WORK TO BE COMPLETED> Please rewrite the listing lines between the one holding "You are a GUI" and the one holding "click(x=916, y=412)", inclusive, swapping "screenshot" for "screen capture" and keeping everything else the same. Leave the pictures out of your answer.

SOURCE DATA>
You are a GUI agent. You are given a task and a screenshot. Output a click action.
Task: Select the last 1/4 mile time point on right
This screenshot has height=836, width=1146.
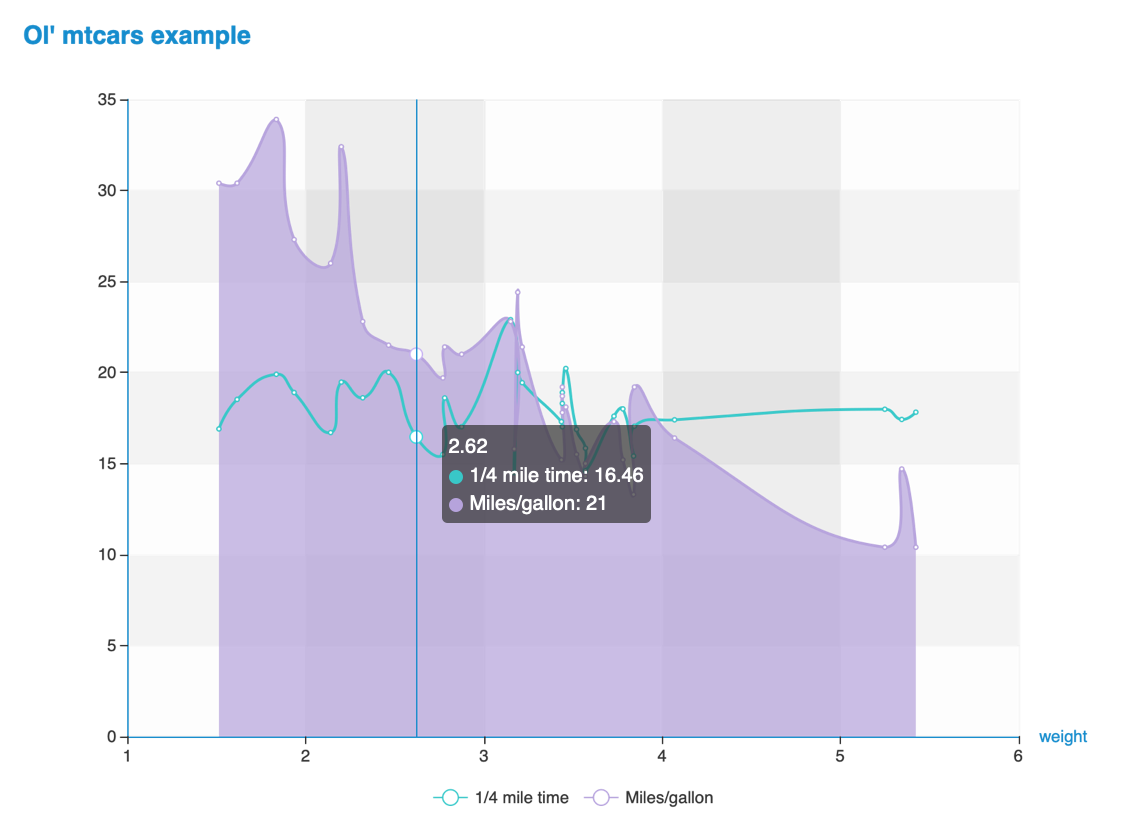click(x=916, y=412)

==

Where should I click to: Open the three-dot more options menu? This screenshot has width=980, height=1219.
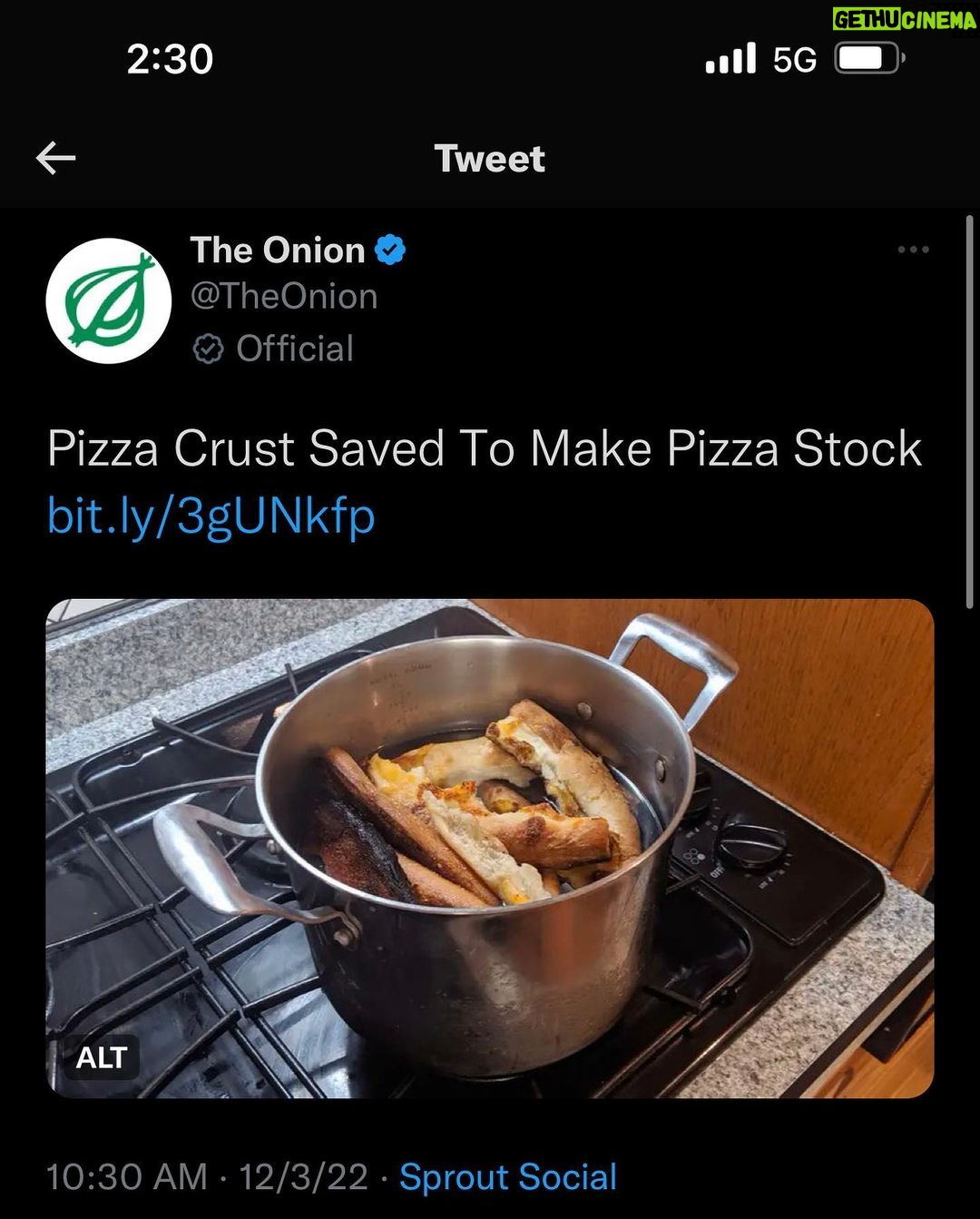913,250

SOLUTION TO THIS PROBLEM>
You are a GUI agent. You are given a task and a screen capture. Output a click action.
Task: Select the last 1/4 mile time point on right
This screen capture has height=836, width=1146.
click(x=916, y=412)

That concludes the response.